Caring for the land. Places, practices, experiences

International Landscape Study Days

2014, tenth seminar

20th- 21st February 2014

 

In 2014, the work of critical reappraisal and exchange of ideas in an international perspective promoted by our Landscape Study Days will continue to explore the 2013 theme of “the study and care of places”, this time starting from an examination of research and experiences centred on “cultivation”, in the sense of the combination of mental attitudes and practices capable of expressing the relationship between man and the places that are part of his being. It is not a question, therefore, of dealing only with the topics and many ongoing expressions of a “return to the land” we see in contemporary society; nor does it involve making simple incursions into the varied and lively panorama of initiatives launched “from below” – and not only – that are today’s expressions of the need for a different, tangible condition of adherence between man and the places he inhabits, and for a different kind of interaction with experts, powers and the representatives of institutional authority.

The aim of Study Days is rather to investigate the evidence, practices and experiences that today express a new, necessary mental condition and a pervasive sense of civil responsibility that finds expression in the care and “cultivation” of inhabited places, the exploration of a different attitude to planning and substantial support for an emerging world that we want to recognize as our landscape.

The background to the discussion will include an attentive examination of the European scene, of the extraordinary historical sedimentation of its experiences and of its current state of crisis; but it will also look further afield towards other worlds in which actions generated by different cultural orientations and economic and social conditions can help us to understand and share their sense of caring for places. In particular, the value of indispensable mental dedication, of the necessary practices and finally the role of arts and practical skills that enable us to recognize the extent and nature of the transformation that has affected a space that is part of our life. It is an open-ended subject, which looks far beyond the category of “project” in the sense of a manipulation of forms by an expertise that might be out of touch with the real processes of change, and far beyond the attitudes to conservation and the construction of strategic processes that have no effect on the crucible of awareness, social cohesion, imagination and wisdom which constitutes the life of a place and which, in the ceaseless interaction between culture and nature, debates the sense of landscape in contemporary society.

 

The Study Days are devised by the Scientific Committee of the Fondazione Benetton Studi Ricerche, they are coordinated by Luigi Latini (chairman) and Simonetta Zanon.

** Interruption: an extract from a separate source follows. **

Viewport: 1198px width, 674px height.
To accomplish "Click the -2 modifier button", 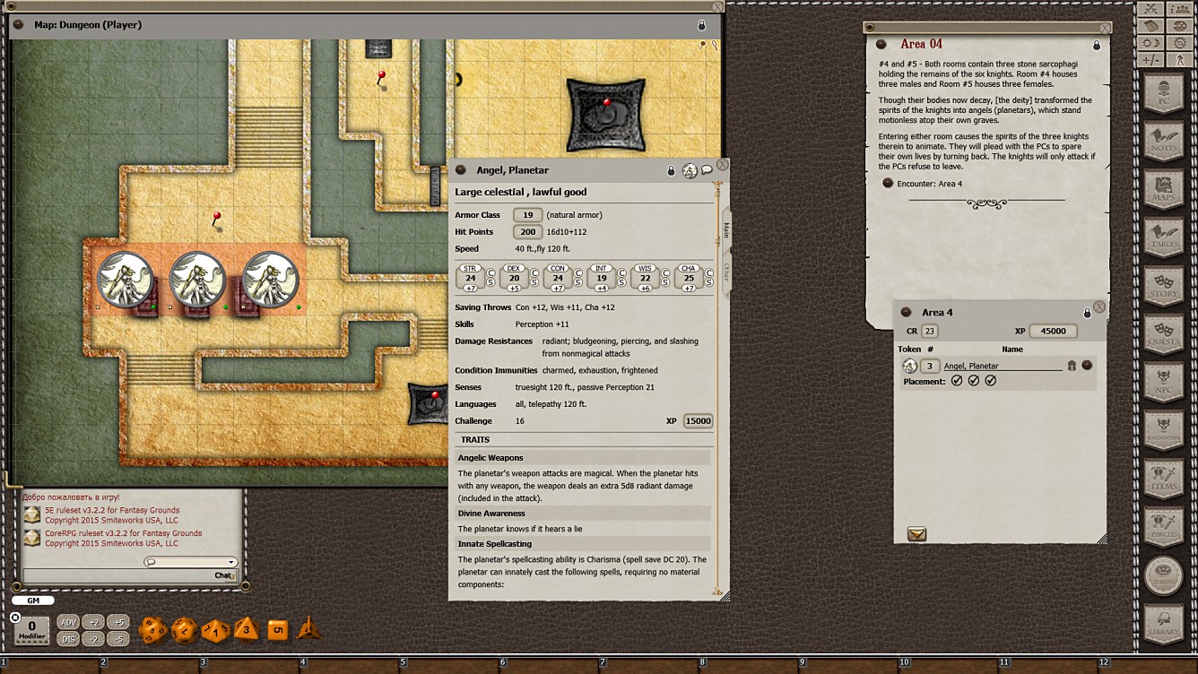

The members of the Scientific Committee are:

Hervé Brunon, Luigi Latini, Joan Nogué, Massimo Venturi Ferriolo.

 

The 2014 Landscape Study Days are dedicated to Louis Guillaume le Roy (1924-2012).

In Louis Guillaume le Roy, together with the Swiss landscape architect Eduard Neuenschwander, the work of the Foundation once again focuses on XX century figures whose visions of a process of interaction between nature and culture were early harbingers of a sensibility that has now gained widespread recognition as springing from an ecological approach.

Le Roy, the self-styled “king of the weeds”, is a unique figure on the European scene of landscape design and eludes the categories through which we now tend to identify and define the ecological dimension of a landscape, the nature of an inhabited place.

This Dutch pioneer in the field of actions to secure the active involvement of inhabitants made his “garden” at Mildam into a workshop that remains a living testimony to his ability to incorporate discarded materials into a process of regeneration of place that is indivisible from human experience.